第八十六話
「よし」
なんやかんやと色々あったけれど、俺はようやく職を得ることに成功した。
まさか一度クビになった場所で、また働くことにはならなかったが、とにかく俺は再びニートからの脱却を果たした。
「よし……って言ったのはいいんだけどさ」
そう、脱却を果たし他のはいいのだけれど。
「何でお前もついて来てるんだよ」
「だって、あんたの本職はあたしと一緒に居る事でしょ?」
「いやそうだけどさ」
俺は俺の隣に並んで立っているエリスを見て思う。
確かにこいつと一緒に居る事は俺に与えられた本来の仕事ではあるのだが。
「なんだろうな」
こいつと一緒にいると、何かとんでもないことが起きる気がしてならない。
俺の中でのエリスのポジションは、某ダメ狐ことリンと同じなのだ。
「まぁあいつと違って、やばい発言こそしないけれど……うん」
本当になんだろうな。
何と言葉にしていいのかわからない不穏な雰囲気がこいつからはしてくるのだ。
だがしかし、今はまだ騒動を起こしていない以上、ただ何もしでかしませんようにとお祈りする以外、俺に出来る事はない。
「なによ?」
「別に」
「あっそ」
「うん」
なんだか俺の視線を感じ取ったらしいエリスとの会話ともいえない会話を簡潔に打ち切り、俺は改めて新しい職場を見回す。

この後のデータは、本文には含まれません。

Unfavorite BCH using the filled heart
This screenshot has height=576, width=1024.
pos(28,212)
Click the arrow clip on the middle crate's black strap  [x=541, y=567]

「にしても、ここを何とかしてほしいって……どうすればいいんだよ」
眼の前に広がるのは、どこもかしこもオークだらけの訓練場のような場所。
おそらくはこの城の兵舎の一つなのだろうが……。
「こいつら全員寝てるか遊んでるかだけじゃない」
エリスの言う通りだ。
誰一人として訓練らしきものをしていない。
「マオから問題のある部隊を何とかしてくれって頼まれた時は、まさかここまで酷いとは思っても見なかった」
まぁいい。
プラスに捉えれば、かなりやりがいがあるとも言えなくもないのだから。